Char began securing the house when her phone rang. It was that number again. Instead of saying anything, she just pressed 'connect' and listened. At first, she thought there was nothing on the line but then she heard some very faint background noise. In the faint noise, she could almost hear what she thought were children's voices, but she wasn't certain.
She pressed 'end' and then 'connect' to dial the number. It rang several times before going to someone's voice mail. The greeting said "Hi, this is Karen, can't come to phone right now, but please leave a message, thanks!". Char contemplated leaving a message telling "Karen" to stop calling her, but decided against it and pressed 'end' again.
Char woke up early the next day which was always a good thing. Katlyn was not a morning girl and Char often had great difficulty getting her up, fed, dressed, and ready for school. Her 2nd year of school had not quite gotten her into a morning routine.
After the usual scurrying about, Char saw Katlyn off at the school bus. She went back and immediately went back to work in the garage. She knew she had to get this load cleared out because she had another storage auction that afternoon. Heaven knows where she would put the stuff if she won today's auction too!
She stopped short after she pulled the door open. The first thing that came to her attention was Box #7. It was back again - sitting conspicuously in front of everything else with the top flipped open.
"What the..." Char said out loud. Now she knew Katlyn could not have moved the box back in the garage this time. Katlyn was in the house the whole time between when Char moved the box last night and this morning. Unless the little girl was sleepwalking, someone else was playing games with the box. Now Char wondered about those 'new kids'.

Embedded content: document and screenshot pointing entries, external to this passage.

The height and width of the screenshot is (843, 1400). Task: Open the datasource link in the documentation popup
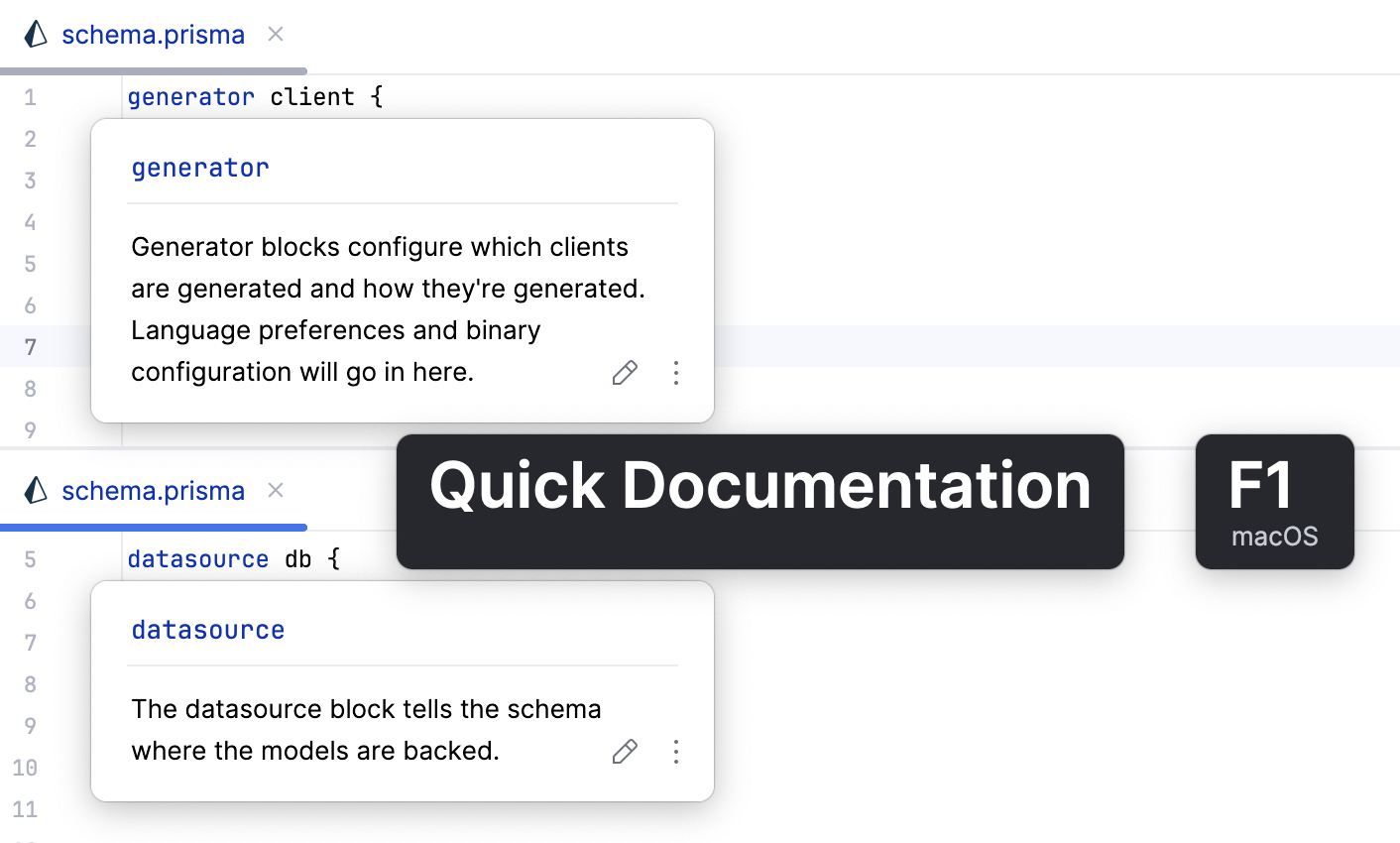207,629
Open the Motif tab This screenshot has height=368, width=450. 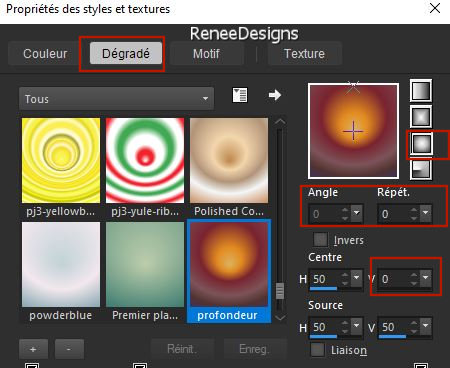click(x=206, y=54)
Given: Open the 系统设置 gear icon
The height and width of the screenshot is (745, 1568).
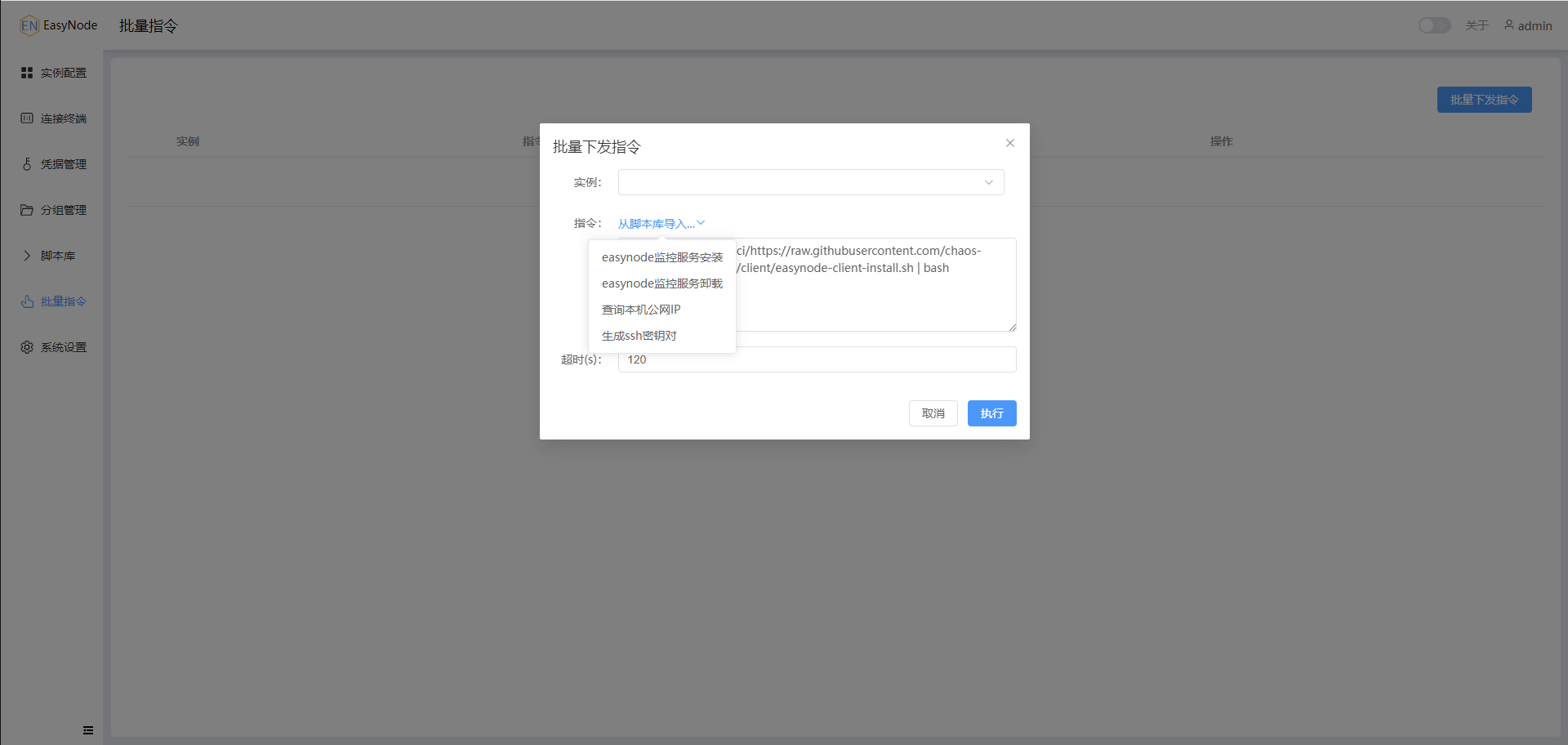Looking at the screenshot, I should coord(27,347).
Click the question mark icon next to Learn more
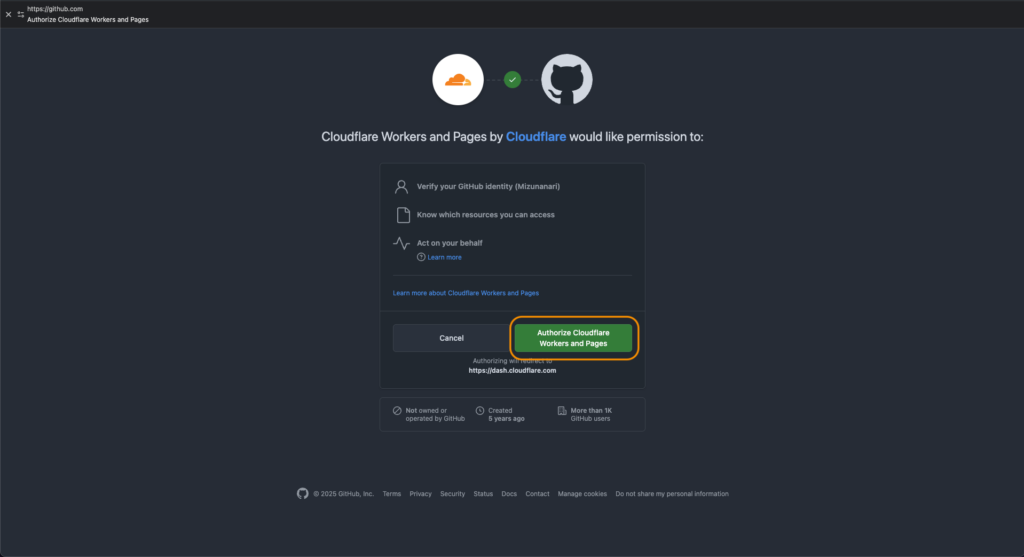This screenshot has width=1024, height=557. [x=421, y=257]
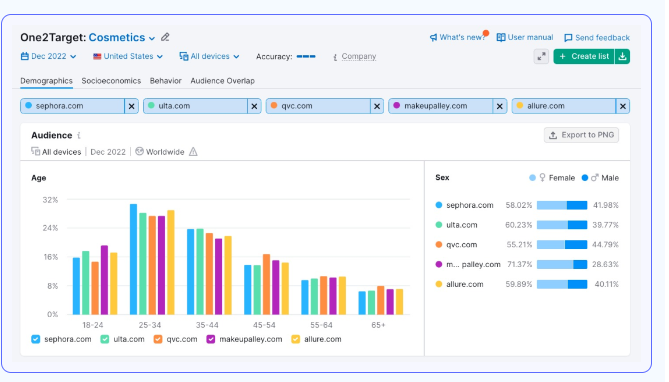Click the Create list button
The width and height of the screenshot is (669, 382).
tap(584, 56)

She was about to pick up the box and move it again when she noticed the contents had been shifted around. The toys were still there, but there were newspaper clippings on top of the pile of toys. What caught her attention was the word "Missing".
There were newspaper articles from the Seattle Times, each one dealing with missing children. As she read through them, her heart began to ache. Each child was around Katlyn's age and had been missing for more than a year. She flipped though the articles. Each had a photo and the name of the child. She vaguely remembered a string of Amber Alerts from many months ago and wondered if these had anything to do with them. There was a total of 5 children mentioned in the articles.
Char heard a noise behind her and turned around.
Char had sent Katlyn to her room to work on her homework. She could not have the child watch the news with her tonight. She watched in horror as the news played.
"A North Seattle woman today helped solve the case of 5 missing children who disappeared on the eastside last year. Tragically, it's the children's bodies that were found buried in shallow graves in at the home of Karen Whitmire of Bellevue. Ms. Whitmire is charged with 5 counts of 1st degree murder and is being held without bail pending her arraignment. Karen Whitmire ran a child sitting service from her home until last year, when her license was revoked. The prosecutor assigned to the case has already said the state will seek the death penalty for Ms. Whitmire."
Char watched as the news person interviewed the grief-stricken mother of the one of the children.
"I always hoped I would see Josh again", the woman said between her tears. "At least now I know... " the woman began sobbing.
Then the news switched to an interview with an investigator.
"Charleen Collins acquired Karen Whitmire's stuff in a storage auction and she helped us connect a box of toys with the murders. Thanks to Mrs. Collins, we were able to crack open this case which, to be honest, had become a cold case."
Char switched off the TV. It had really been the 5 kids that helped her make the connection. There was nothing more she could do.
As she began preparing dinner, Katlyn came out of her room.
"All finished mommy!" she declared. "Can I go out and play?"
"Sure honey, just stay around the back yard ok?" said Char.
"I will mommy, I wanna see those new kids again." Katlyn said.
Char smiled at her daughter and said "Honey, I think the new kids have found their way home. I don't think they'll be back."